If there are words in the same class (words that begin with the search substring or words that don't start with the search substring) have equal probabilities. Then these words are ordered by length, with the greatest length preceding.
If no match was found or the intended word is not in the prediction list, the user can add the intended word to the system, thus, improving the performance of the system in future.
After the message has been composed, it is then sent via SMS to an address (phone number) specified by the user.
Results and Discussion
The text input model proposed above was simulated using the Java Micro Edition. The results are shown as screen shots.
When the application is launched, the compose message interface will be activated first, Figure 3 shows the message composition interface. This interface allows the user to type in the message using multitap method. It also has a prediction command which is used to place a demand on the system to predict the word being typed. When the prediction key is pressed, the predicted words list is displayed allowing the user to select the intended word. After selecting the intended word, the system automatically completes the word being typed. The composed message is sent by typing a valid phone number in the destination address interface and then pressing the Ok button.

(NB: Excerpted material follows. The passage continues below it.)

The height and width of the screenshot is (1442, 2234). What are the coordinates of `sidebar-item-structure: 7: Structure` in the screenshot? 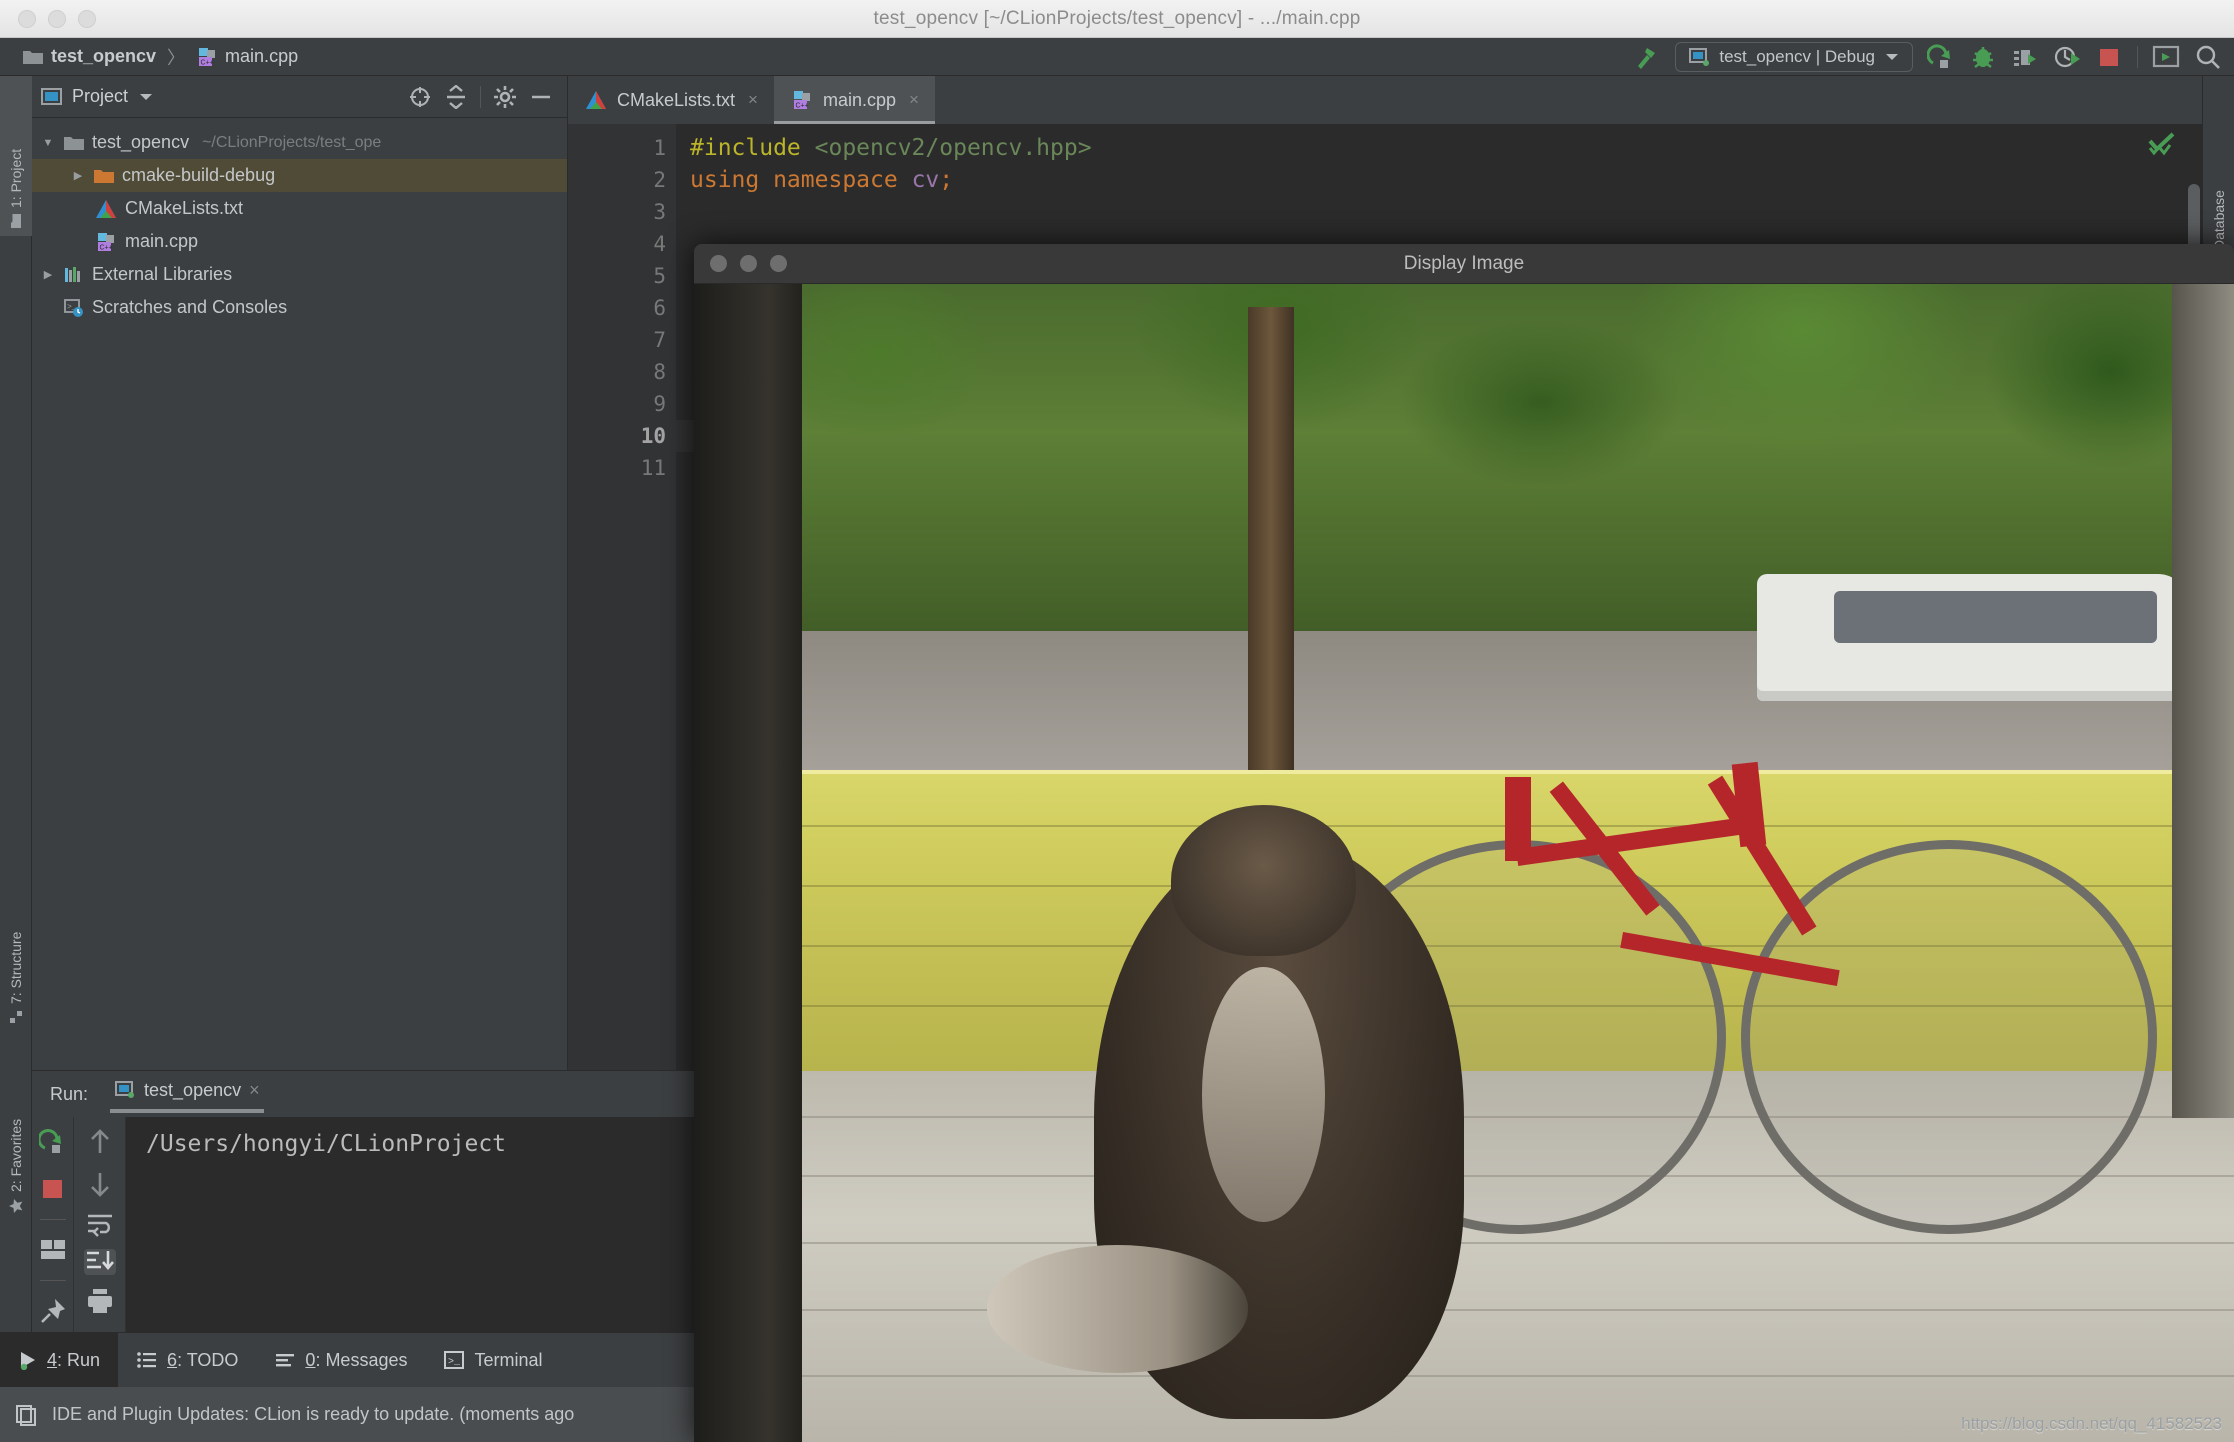 It's located at (16, 957).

Figure 3: Message composition interface
The user interface was designed to be user friendly, very simple and straight forward. Commands for operations explicitly describe what is being done.
Figure 4: Prediction list
In Figure 4, the user enters text using multitap input method and presses the prediction button, so that the system can predict the word being typed. The user selects the desired word or adds the intended word to the dictionary by pressing the add word command.
Figure 5: Menu options
From the compose message interface shown in Figure 5, the menu contains five options. The continue option allows user to continue with the composition of their message. The Dictionary submenu is use to select which of the three Nigerian languages to use. The "My words" submenu options allows users to add new words, to delete a word, and to edit a word. The Help submenu provides users with contextual help, while Exit allows users to exit from the menu.
Figure 6: Dictionary selection
From the dictionary list presented as shown in Figure 6, the desired dictionary is selected and the OK button pressed.

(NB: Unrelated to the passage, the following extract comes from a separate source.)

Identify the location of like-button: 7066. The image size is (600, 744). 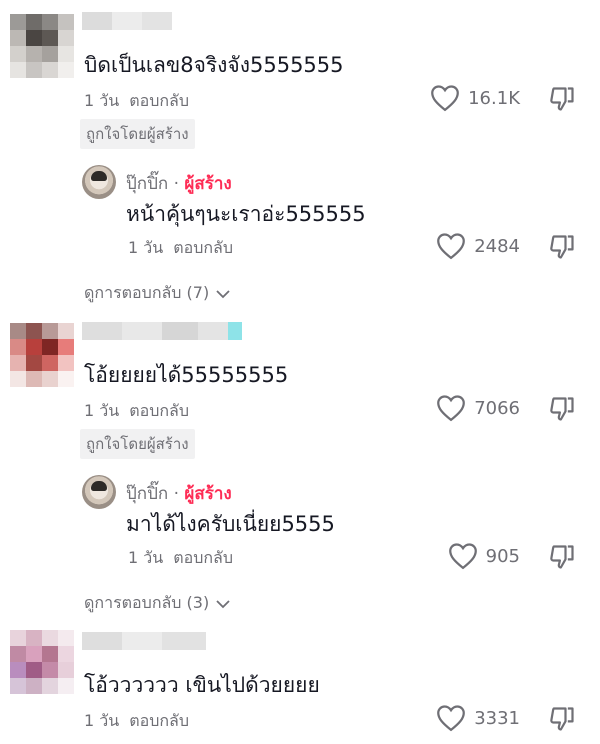
(478, 408).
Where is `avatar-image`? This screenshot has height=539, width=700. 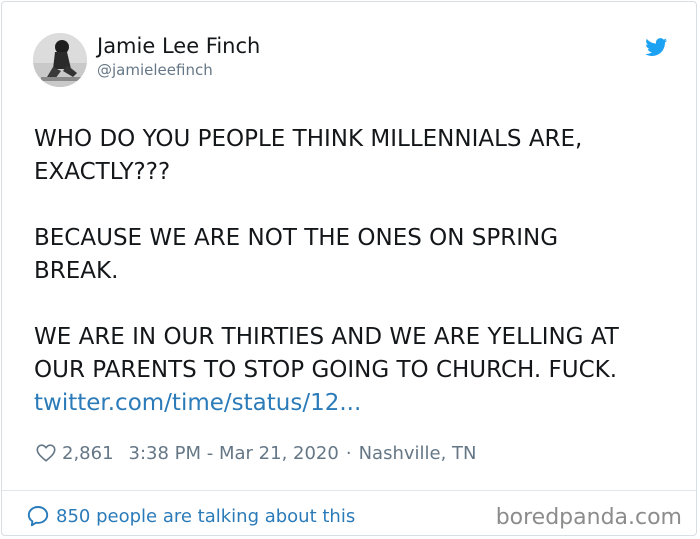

From this paper, it can be seen that combining multitap input technique with predictive text input can help reduce the number of keystrokes per letter, thereby increasing the rate at which text is entered, and reducing stress associated text input on mobile devices. In Nigeria, applications developed on this paper will help increase the daily use of our mother tongue and can help other people who are not fluent with the languages (Hausa, Igbo and Yoruba) communicate better by reducing their spelling mistakes.
To develop applications for use in Nigeria, the followings are needed to be included in the input technique, prediction of when last the word was used, prediction of the next word to be typed, and phrase prediction. Also, anticipated increase in the processing power of future mobile devices by using a corpus based predictive model which will give better predictions can be implemented.